Forum Moderators: goodroi
The project led to some fascinating data:
- 5-6% of all robots.txt files had fundamental errors.
- 2% had serious errors
- 1.5% had obvious syntax errors that were causing the site to be deindexed on search engines.
Given the above, we felt it was time to fire up the spiders and have a fresh look. We have a url input list of about 3.5 million domains we are going to look at at this time. The urls come from the ODP Directory, Yahoo Directory, and general web sidering data we have amassed over the years.
Look for it in your logs as an agent named:
( Robots.txt Validator [searchengineworld.com...] )
We will let you know how it is going in a few days to a week. It is alot of data to crunch.

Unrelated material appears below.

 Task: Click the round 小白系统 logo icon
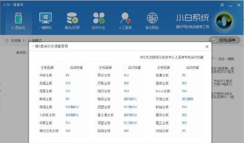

150k robots.txt requested so far.
29k found and downloaded.
largest robots.txt seen: 6.7meg [jbbs.livedoor.jp]
Big stat thus far?
257 robots.txt reference webmasterworld or are direct copies of the webmasterworld/robots.txt [webmasterworld.com] file.
And 154 references to my favorite made up bot name: the Flaming AttackBot [google.com].
So far 24 hrs of light spidering:
150k robots.txt requested so far.
29k found and downloaded.
largest robots.txt seen: 6.7meg
6.7 mB? That's almost defeating the purpose, is it not? I mean trying to tell *every* robot to download 6.7 mB before they even start is going to waste a lot of bandwidth!
Anyway, having thought we don't use a robots.txt file I find we do, I had forgotten about it. It's 226 bytes long!
Matt